▶ _Document_
(begin)
One my sort of philosophies is that we as product people, we spend too much time focusing on how we do or what we do as the job, the technical skills done, not enough on how we do it in terms of understanding the stakeholder management, the influencing skills that really get stuff done,
Right. And when I drop into a company as this smoke jumper interim head of product, one of the very first things I do is I have to size up my current product team and I get a little time with each of them and they think it's just a meet and greet. And the smart ones know it's a job interview, but one of the very first questions I ask is, how many customers or users or partners did you talk to outside the company in the last two weeks? That was not a sales call? And the best folks give me a number greater than zero.
The okay, ones may tell me none, but they have a reason why the organization's getting in their way and they're embarrassed about it. The folks in product jobs who aren't talking to directly to real end users on a regular basis and aren't embarrassed about it, they actually get an instant promotion because I'm going to promote them to some other job in the company that doesn't work for product. Because if you're not talking to customers directly, you are not a product manager. Right. So true. And that's important because for me, the best product folks are each spending about half their time facing their engineering and design and maker team and half their time facing customers in the market, each of them not dividing it into two jobs. And so I'm bringing back customers and knowledge and insights to my team, and we're working the roadmap together. And then I have to trot that back out and convince the rest of the company that we actually have customer data that suggests these are the right roadmap items. So for me, I've done much less of the tooling and creation over the last decade or two, and I depend on people who are smarter than me who do that job to bring something up. That makes sense.
Cool. Makes sense. So coming towards the end, rich been really good conversation. I'm going to ask you the hardball question
Now.
If you had to distil your philosophy on roadmapping down to one or two sentences, what is it?
Okay. Roadmaps are communication tools. They're not strategies. And we have to have as many versions of those or variations on those as the different audiences who need to absorb them. I think it falls to us to have presentations and materials and content that work with our audiences instead of blaming our different audiences for not being alike or understanding.
Love it. Love it. So I'm going to do my Steve blank I think it is now, and ask you, what should I have asked you that I didn't ask you about road mapping?
I think you should have asked why it's so hard and why there isn't a universal standard for it.
So what's your thoughts on that question then, rich?
I think it's a real reflection of larger company ethos and processes and culture and how different groups get things done. And so I don't think there's, if we go back to Plato, whatever, there's no canonical perfect roadmap for all settings, for all companies, for all situations. That was why I sort of pulled back on best practises. I think you have to find something that works and that doesn't consume lots and lots of time and gets the job done. And the job to be done here is to keep other folks in the company in some out of the company vaguely aware of what's happening next.
(end)
▶ _Data_
(begin)
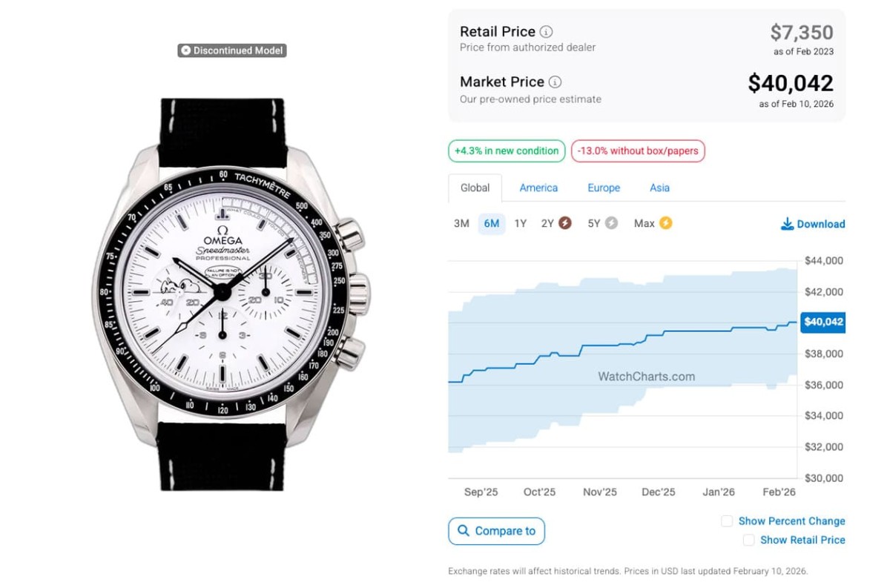Click the Discontinued Model badge icon

point(185,50)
(end)
▶ _Aim A_
From the roadmapping interview, extract the passage starting with "If you had to" and going on through "question then, rich?".
▶ _Aim B_
In the roadmapping interview, what are roadmaps said to be, and what are they said not to be?
▶ _Aim C_
Carry on the roadmapping interview from the point where it stops.

▶ _Expected answer A_
If you had to distil your philosophy on roadmapping down to one or two sentences, what is it?
Okay. Roadmaps are communication tools. They're not strategies. And we have to have as many versions of those or variations on those as the different audiences who need to absorb them. I think it falls to us to have presentations and materials and content that work with our audiences instead of blaming our different audiences for not being alike or understanding.
Love it. Love it. So I'm going to do my Steve blank I think it is now, and ask you, what should I have asked you that I didn't ask you about road mapping?
I think you should have asked why it's so hard and why there isn't a universal standard for it.
So what's your thoughts on that question then, rich?

▶ _Expected answer B_
Roadmaps are communication tools, not strategies.

▶ _Expected answer C_
Yeah, and funny enough saying what you said, there was a tweet from John Cutler about three months ago that said, we have to understand the jobs to be done of a roadmap. And actually those different audiences have a different jobs to be done for
It. That's right. And just to say it, I think John Cutler is wildly brilliant, terrifically smart. He's got access to all kinds of data. I follow him all the time. I think he's terrific.
Cool. So I think we'll kind of conclude there, rich. Really, really awesome. I guess one last thing I'd like to just give you an opportunity to do is just kind of if you'd like to pitch out there, what you do to people in case there's anyone listening who'd like to get in touch.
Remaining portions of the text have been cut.